Been thinking a lot about poverty the past couple of days.
Jesus is nowhere more revelatory than when he's saying "A is like B." It's so rational, in the most literal sense of the word. In the case of poverty, we have Christ's own word for it that he's mysteriously present in the poor and suffering. It's no small revelation that we're called to serve such. But it's even more awesome to consider what's implied by our own vocations (such as they are) to poverty or suffering -- for these are vocations not just to serve Christ, but to let him live in us; ultimately, to find our lives in him. This takes us way past the concept of Christianity as morality -- a mode of acting -- and introduces us to Christianity as a mode of being.
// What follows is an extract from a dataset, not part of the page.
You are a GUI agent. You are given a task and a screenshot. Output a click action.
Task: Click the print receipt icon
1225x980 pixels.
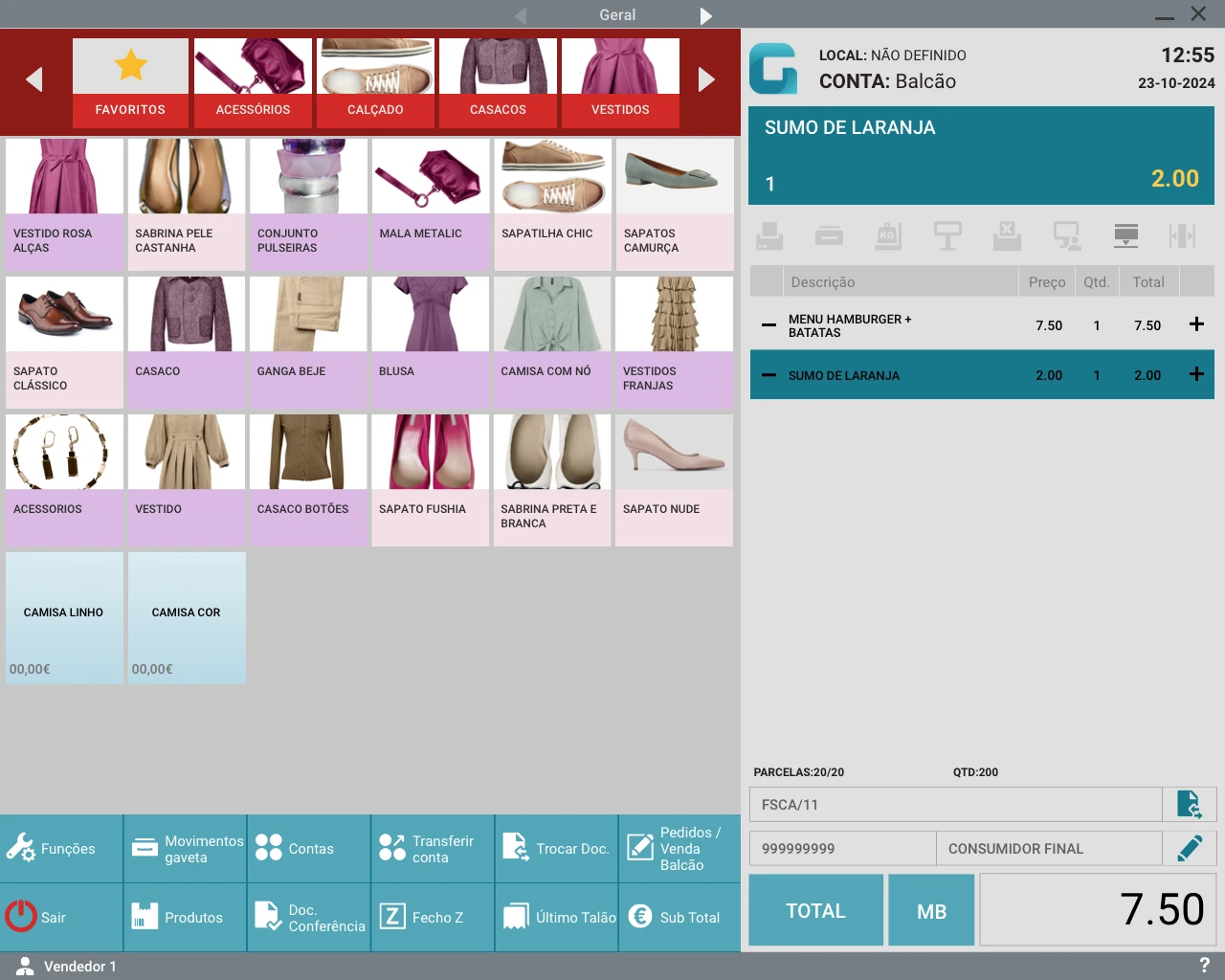tap(769, 235)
Somehow, "offer it up" with its transactional odor fails to convey the existential import of what suffering is for. With all meaning grounded in the eternal Logos, and knowing that his suffering is a revelation of his self-emptying love, we realise that our suffering makes no sense -- cannot make sense -- unless it too is grounded in the Logos who imparts redemptive meaning even to torture and death.
Mother Teresa's every small service of the poor, redeeming poverty and suffering from chaotic senselessness, was a small icon of the Resurrection.
I don't know why, but I am often surprised at the depth of Blessed Mother Theresa's wisdom and her apparent mastery of scripture. Her combination of simple directness and profundity always stuns me. This is just an outstanding example of how a saint thinks.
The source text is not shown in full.